The following is the first of several posts from members of Fishnet (the listserv associated with the Network of Christian Anthropologists) suggesting sources that can help readers become better oriented to contemporary anthropology.
[This was in response to a request in the entry below titled "Christians, World View, and Contemporary Anthropology - 2."]
From an anthropologist in the United States:
Octopus metaphor [mentioned in that post]: How about culture as rhizome? This is from Deleuze and Guattari in A Thousand Plateaus: Capitalism and Schizophrenia—http://en.wikipedia.org/wiki/Rhizome_(philosophy), which is neither readable nor short. Nevertheless, it's hugely influential among anthropologists who like to see culture as a weed (crabgrass) or a potato plant, where there's no root, trunk, or branch. Instead, there are stems, leaves, and little roots. Fertile nodes find good soil and sprout, and send out tendrils that do the same thing in the next plot. If the “parent” node dies, no big deal--the “rest” of the plant keeps growing. Everything's connected, the plant is more-or-less recognizable and consistent, but not in a central, determining way like an octopus.
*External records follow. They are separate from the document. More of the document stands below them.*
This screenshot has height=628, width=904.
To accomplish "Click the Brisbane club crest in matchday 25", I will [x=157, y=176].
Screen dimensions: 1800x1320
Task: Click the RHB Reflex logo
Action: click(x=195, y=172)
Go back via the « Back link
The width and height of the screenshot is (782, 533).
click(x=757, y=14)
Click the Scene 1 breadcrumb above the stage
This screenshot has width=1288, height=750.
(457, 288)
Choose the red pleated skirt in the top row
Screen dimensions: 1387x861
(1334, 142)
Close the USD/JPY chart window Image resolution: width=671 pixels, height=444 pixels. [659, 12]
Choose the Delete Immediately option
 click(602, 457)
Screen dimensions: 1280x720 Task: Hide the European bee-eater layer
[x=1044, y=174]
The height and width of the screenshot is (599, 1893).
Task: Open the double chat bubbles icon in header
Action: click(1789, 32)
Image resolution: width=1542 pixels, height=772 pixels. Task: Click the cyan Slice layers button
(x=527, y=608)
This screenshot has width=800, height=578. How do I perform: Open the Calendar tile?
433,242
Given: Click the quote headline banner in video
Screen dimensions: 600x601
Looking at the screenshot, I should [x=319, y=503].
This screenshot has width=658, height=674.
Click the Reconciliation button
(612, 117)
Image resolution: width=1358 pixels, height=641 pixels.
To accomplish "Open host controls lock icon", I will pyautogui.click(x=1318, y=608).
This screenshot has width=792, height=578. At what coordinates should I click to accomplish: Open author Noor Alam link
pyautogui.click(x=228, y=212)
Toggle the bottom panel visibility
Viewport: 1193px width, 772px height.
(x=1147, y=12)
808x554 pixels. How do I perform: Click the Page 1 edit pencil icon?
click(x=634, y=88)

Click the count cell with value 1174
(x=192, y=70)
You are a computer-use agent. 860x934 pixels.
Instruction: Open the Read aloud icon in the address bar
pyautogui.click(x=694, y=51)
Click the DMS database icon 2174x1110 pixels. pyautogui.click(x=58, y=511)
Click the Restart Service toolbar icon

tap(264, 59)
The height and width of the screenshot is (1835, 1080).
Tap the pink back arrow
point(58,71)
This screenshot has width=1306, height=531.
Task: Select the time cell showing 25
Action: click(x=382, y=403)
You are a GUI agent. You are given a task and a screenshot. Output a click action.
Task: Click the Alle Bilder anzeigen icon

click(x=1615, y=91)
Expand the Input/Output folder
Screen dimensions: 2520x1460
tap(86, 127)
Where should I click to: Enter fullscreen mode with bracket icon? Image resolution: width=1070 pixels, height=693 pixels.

A couple of really useful and clearly written books for everyone (not just hipster anthropologists [like me] who were in graduate school in 2000) are Benedict Anderson's Imagined Communities (http://en.wikipedia.org/wiki/Imagined_Communities) and Arjun Appadurai's Modernity at Large, in particular his article “Disjuncture and Difference in the Global Cultural Economy”
(http://www.intcul.tohoku.ac.jp/~holden/MediatedSociety/Readings/2003_04/Appadurai.html) and its various “-scapes.”
I'm not saying these guys are right—there's plenty to criticize here! I just put them forward as ways to read your way into a “worldview” if you will—learning to see the world the way some very influential writers have, which might be useful.